Set in Baja California Sur, halfway down the peninsula and one of the least populated parts of Mexico with huge tracts of scrub desert, “Off the Road” takes place 357, 206, 37 and four days

before the next Baja 1000 all-terrain car race, the biggest of its kind in the world, charting initially how its builds expectation and feeds a culture of local car races.

But it soon settles into the story of three men who see the possibility of changing their personal narratives through the road race. A hardware store owner, Rigo races with his family truck, which he transforms into a Toyotin, was a local champion a year earlier in the Sportsman Truck 14 category, and hopes local preeminence will give him a shot at racing in the Baja 1000. Davis was a dashing race pilot decades before, yearns for time when his community was a boom town, with a cinema and restaurants, thanks to the “white gold,” the cotton trade, before the rise of synthetics destroyed all that.

 

 

A photo sports journalist, Paco’s best friend was killed in a race accident. He launches a near lone campaign to stop stupid accidents during Baja 1000.
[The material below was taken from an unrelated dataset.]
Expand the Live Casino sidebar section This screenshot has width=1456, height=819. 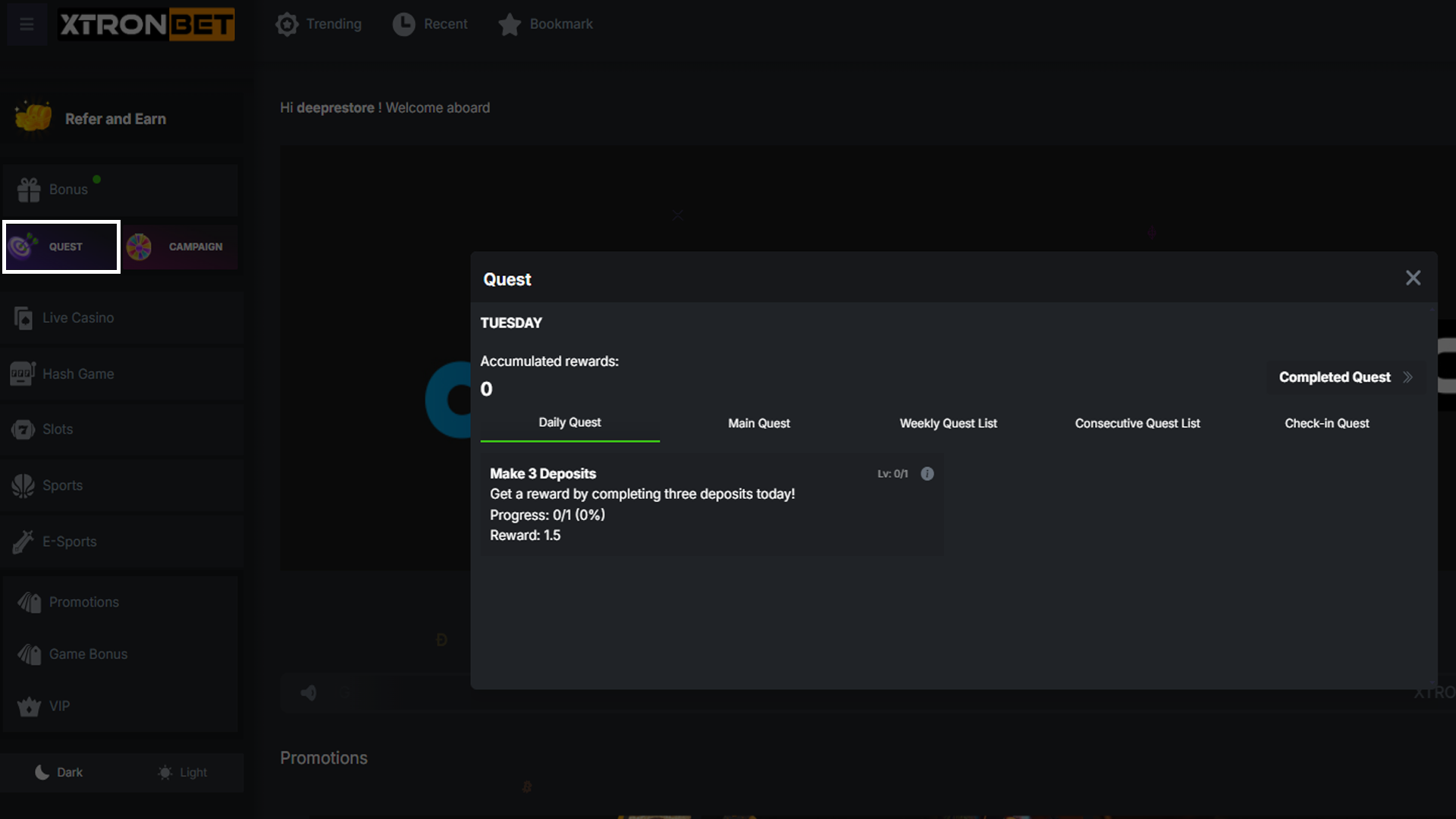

“Off the Road” director José Permar won an Ariel for 2016 documentary short “Aurelia y Pedro,” which was also nominated for a Student Academy Award and won a special mention at the 2016 Berlinale. He calls “Off the Road” a “documentary-Western-musical,” a Western in its setting, sometimes score, and sense of how “underestimated anonymous heroes prepare to face a strange ferocious enemy,” in this case Baja 1000; and a musical in the sudden appearance of three local musicians, decked out in eye-popping toned suits, whose Corrido songs sing of Rigo, Davis and Paco, establishing them as heroes, commenting their motivation, anticipating challenges.

Yet, in different ways, all three fail. The crux of the feature, from a director who not by chance was born in South Baja California, is how, far from this spelling tragedy, they come to accept this in a larger recognition of identity and self and their links to their homeland in Baja California Sur.

Co-production with the U.S. can offer financing. In the case of “Off the Road,” it also brings burgeoning film experience.

With Zouain, Wendy V. Muñiz co-founded Viewfinder, a Santo Domingo production company, in 2012, and produced and co-wrote Zouain’s feature debut “On the Road, Somewhere” which frames the tale of three Domincan high-school best friends on a summer road-trip, their last together before college, in a bigger take on a eminently – so realistically – muddled journey into young adulthood. Zouain went on to produce Muñiz’s “We Waited until Nightfall,” which won the Centro León Bienal Grand Jury Prize. Oz Rodriguez is currently finishing up post on his second feature, “Vampire vs. the Bronx.”